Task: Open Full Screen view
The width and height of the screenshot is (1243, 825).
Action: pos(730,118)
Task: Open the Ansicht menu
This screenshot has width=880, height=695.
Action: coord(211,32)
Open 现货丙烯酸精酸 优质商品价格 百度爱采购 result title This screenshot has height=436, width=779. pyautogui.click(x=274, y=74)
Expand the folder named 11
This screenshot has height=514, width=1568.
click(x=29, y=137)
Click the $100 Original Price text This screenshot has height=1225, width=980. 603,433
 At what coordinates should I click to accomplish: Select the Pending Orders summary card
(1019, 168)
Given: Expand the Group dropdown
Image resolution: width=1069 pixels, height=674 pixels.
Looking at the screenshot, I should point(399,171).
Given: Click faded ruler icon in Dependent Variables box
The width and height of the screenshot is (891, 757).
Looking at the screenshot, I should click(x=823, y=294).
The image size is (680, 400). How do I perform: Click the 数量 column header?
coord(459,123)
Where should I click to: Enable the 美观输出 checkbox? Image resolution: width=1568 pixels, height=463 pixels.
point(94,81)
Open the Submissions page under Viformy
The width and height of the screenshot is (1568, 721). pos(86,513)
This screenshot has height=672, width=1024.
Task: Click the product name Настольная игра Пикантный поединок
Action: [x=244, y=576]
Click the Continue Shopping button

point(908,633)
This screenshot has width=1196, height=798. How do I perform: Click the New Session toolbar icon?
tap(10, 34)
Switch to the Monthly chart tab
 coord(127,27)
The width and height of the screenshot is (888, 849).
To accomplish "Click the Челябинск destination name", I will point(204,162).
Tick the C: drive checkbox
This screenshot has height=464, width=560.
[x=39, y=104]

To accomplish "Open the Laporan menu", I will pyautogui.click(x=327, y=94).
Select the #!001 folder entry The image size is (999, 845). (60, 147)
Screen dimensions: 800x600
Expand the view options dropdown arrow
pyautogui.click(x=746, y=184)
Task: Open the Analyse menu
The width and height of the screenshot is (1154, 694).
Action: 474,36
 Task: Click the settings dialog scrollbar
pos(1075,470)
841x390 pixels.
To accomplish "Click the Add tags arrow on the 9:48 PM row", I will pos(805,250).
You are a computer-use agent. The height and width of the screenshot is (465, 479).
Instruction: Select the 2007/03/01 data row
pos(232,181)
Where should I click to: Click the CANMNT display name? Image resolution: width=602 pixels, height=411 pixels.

###

__WHAT IS REQUIRED__. Which lines of the records above contain the word "folder"? Copy each of them.

__COMPLETED TASK__.
Expand the folder named 11
Select the #!001 folder entry The image size is (999, 845). (60, 147)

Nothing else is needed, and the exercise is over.